During the early half of the 20th century, the metabolic theory of cancer, developed by the highly regarded German medical biochemist Otto Warburg, held a respectable position (1). After fighting in World War I, Warburg dedicated his life to a scientific career that would see him win the Nobel Prize in 1931 and become nominated for it three separate times for three separate achievements (2). His metabolic theory of cancer was not one of these.
Warburg’s metabolic theory contended that cancer originated from chronic, cumulative damage to the cell’s energy-producing mitochondria (1). Mitochondria damage from a variety of sources such as hypoxia, viruses, chemicals, and radiation chronically disabled the cell’s oxygen-based aerobic method of energy production, called respiration. The overwhelming majority of cells could not compensate for this chronic respiratory damage and so they died of energy failure. However, a resourceful few managed to compensate by cranking up their glucose-based anaerobic method of energy production, called glycolysis, and they did so even while producing lactate in the presence of oxygen, something normal cells do not do. This strange form of aerobic glycolysis, also known as the Warburg Effect, allowed these cells to survive the energy crisis brought about by their damaged mitochondria, and they became cancerous. Essentially, the metabolic theory argued that a cancer cell was a disadvantaged cell, forced to return to a primeval state of replication and relying upon aerobic glycolysis to survive.

> _Records provided_:
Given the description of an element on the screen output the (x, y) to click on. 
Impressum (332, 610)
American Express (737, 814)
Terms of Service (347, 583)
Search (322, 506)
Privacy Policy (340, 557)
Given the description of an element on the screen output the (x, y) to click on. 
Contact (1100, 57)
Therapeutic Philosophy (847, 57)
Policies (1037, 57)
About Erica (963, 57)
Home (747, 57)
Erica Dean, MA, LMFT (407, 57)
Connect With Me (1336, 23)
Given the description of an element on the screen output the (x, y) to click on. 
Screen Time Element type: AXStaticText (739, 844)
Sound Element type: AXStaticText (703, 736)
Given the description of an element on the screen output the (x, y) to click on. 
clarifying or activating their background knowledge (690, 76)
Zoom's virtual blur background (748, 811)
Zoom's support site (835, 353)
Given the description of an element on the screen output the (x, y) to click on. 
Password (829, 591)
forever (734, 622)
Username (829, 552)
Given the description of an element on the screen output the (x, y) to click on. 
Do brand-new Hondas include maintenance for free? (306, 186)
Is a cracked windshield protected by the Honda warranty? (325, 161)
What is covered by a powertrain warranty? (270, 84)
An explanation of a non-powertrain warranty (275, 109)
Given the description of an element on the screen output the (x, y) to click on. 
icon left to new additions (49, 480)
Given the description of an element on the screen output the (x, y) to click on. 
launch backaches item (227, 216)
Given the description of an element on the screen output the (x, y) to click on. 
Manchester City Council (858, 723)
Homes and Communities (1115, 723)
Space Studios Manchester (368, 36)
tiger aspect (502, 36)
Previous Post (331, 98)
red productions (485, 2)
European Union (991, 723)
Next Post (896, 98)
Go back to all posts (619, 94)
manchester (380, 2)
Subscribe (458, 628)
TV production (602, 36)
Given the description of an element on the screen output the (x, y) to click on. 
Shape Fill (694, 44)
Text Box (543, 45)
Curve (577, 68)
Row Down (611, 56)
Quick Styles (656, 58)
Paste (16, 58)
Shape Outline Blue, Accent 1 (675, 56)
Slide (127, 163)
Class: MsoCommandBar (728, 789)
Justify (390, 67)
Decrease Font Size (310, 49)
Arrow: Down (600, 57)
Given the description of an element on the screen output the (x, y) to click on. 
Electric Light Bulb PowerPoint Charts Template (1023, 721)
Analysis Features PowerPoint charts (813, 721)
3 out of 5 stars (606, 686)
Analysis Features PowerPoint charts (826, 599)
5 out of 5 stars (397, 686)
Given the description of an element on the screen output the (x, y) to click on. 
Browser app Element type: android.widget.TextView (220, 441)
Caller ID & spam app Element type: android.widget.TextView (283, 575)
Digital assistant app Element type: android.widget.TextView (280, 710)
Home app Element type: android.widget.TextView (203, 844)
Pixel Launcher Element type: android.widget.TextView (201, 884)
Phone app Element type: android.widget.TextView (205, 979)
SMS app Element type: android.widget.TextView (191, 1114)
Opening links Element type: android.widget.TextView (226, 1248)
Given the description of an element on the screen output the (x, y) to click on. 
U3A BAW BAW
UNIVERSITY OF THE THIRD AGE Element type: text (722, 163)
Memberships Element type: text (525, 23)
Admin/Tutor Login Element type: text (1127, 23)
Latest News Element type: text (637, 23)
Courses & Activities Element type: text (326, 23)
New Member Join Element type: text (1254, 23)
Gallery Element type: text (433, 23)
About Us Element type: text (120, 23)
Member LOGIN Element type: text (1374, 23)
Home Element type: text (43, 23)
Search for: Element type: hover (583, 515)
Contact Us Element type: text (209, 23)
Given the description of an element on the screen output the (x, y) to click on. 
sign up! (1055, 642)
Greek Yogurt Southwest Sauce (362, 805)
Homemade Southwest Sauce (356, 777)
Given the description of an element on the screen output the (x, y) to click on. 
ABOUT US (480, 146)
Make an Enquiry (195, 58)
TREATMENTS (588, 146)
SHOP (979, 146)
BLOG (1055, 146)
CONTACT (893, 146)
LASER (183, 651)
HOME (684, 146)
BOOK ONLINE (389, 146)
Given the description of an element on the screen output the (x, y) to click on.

> _What needs to be done_: Summarize the passage on Warburg's metabolic theory of cancer in two sentences.

> _Answer to this problem_: Otto Warburg, a German medical biochemist who won the Nobel Prize in 1931, developed a metabolic theory of cancer that held a respectable position during the early half of the 20th century. The theory held that chronic, cumulative damage to mitochondria disabled the cell's respiration, and that most such cells died, but the few that survived by increasing glycolysis and producing lactate even in the presence of oxygen became cancerous.